I. Sur une terre étrangère je trouvai un amour intime et gens bien élevés ; que Dieu les protège ! Autant que je le veux et désire, que Dieu protège les dames de Biolh, car en elles on trouve mérite et valeur, joie, divertissement et amour, toutes beautés et tous plaisirs, toute belle intelligence et tout beau savoir ; quand Dieu vit en elles tant de bien, il les plaça près de lui.
II. Aussi j'aime mieux une montagne couverte de neige et de glace qu'une large campagne, avec rivages et plaine. Je ne le dis pas par orgueil, mais parce que ma dame ne veut pas m'accueillir et qu'il me faut aller ailleurs. Je ne crois pas qu'en me maltraitant et en me rabaissant elle se couvre de gloire ; mais elle agit comme elle l'entend ; elle peut bien le faire, car jamais, pour rien au monde, je ne lui en voudrai, quelque mauvais traitement qu'elle m'inflige.
III. Je vous dis que celui-là gagne peu qui détruit sa société ; car une cour cesse d'être honorée, dès qu'un homme vaillant n'y reste plus. Je suis triste de m'éloigner de son amour, car je ne crois pas qu'on puisse voir femme de plus de mérite ; elle surpasse en beauté toutes les femmes, comme la rose les autres fleurs ; et s'il lui plaisait [de me faire] rester (?), la reconnaissance et la joie seraient de mon côté ; mais je parle de je ne sais quoi : plus je la prie, plus elle se conduit mal envers moi.
IV. J'ai bien sujet de m'en plaindre : je me suis sacrifié en vain ; car Amour ne vous a pas touchée, mais moi, il me tient en une telle affliction que souvent mes yeux pleurent et leurs larmes mouillent
mon visage et ma poitrine. Il me faudrait beaucoup d'amis pour me soutenir, car jamais on ne connut mes sentiments, tellement la crainte me tient discret. Je vous aime tant, de bon coeur et de
bonne foi, que je ne crois pas que vous ayez de meilleur ami.

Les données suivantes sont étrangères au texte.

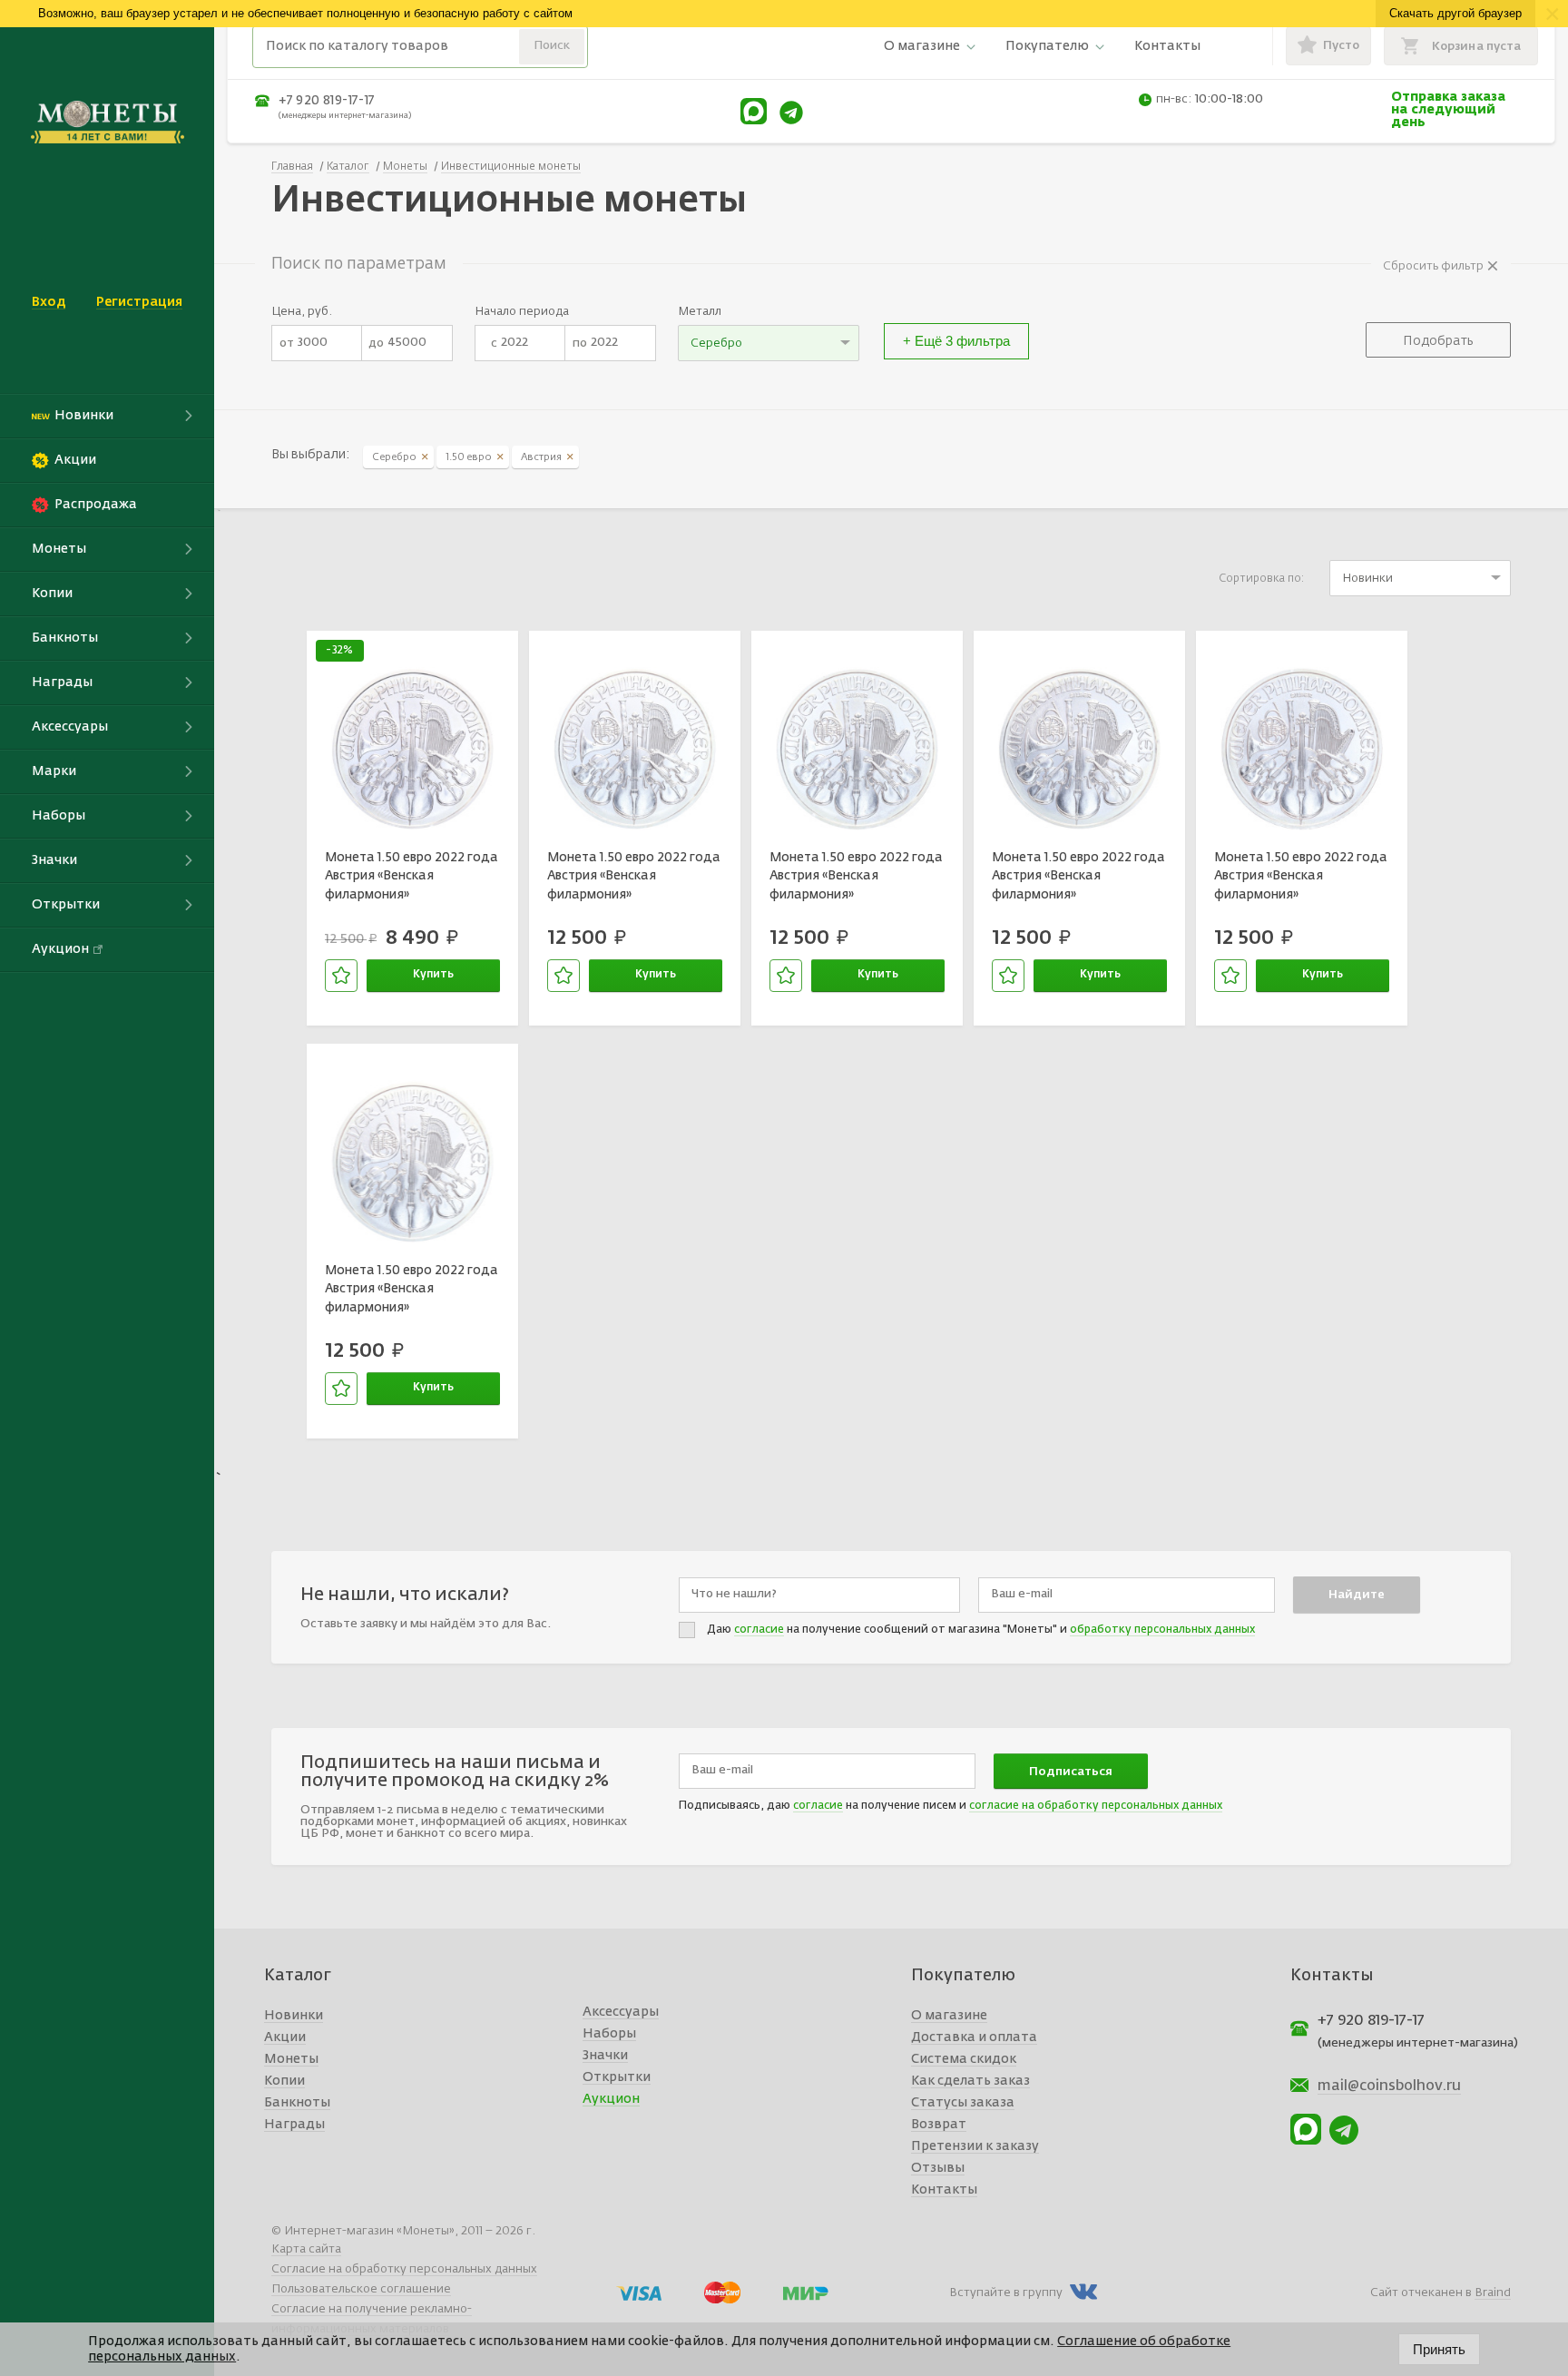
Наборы (609, 2033)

V. Car l'Amour, même bien établi, ne peut pas durer plus qu'une toile d'araignée, quand il relève par ses paroles un homme dont le coeur est bas ; aussi je fais comme Nanteuil d'Orange, car je vois les plus courtois eux-mêmes devenir pires envers les dames et les amants. Aussi une bonne abstention vaut mieux que de folles paroles ; je veux, à l'occasion, faire bonne figure aux courtois ; mais de la vérité je tire l'air et l'haleine (je ne vis que de vérité ?).
VI. Dame, Dieu qui est loyal et sincère, vous a donné en fait de mérite, d'honneur et de bien, beaucoup plus qu'il n'a gardé devers lui. Maintes gens disent du bien de vous, qui renient son nom et ne croient point en lui.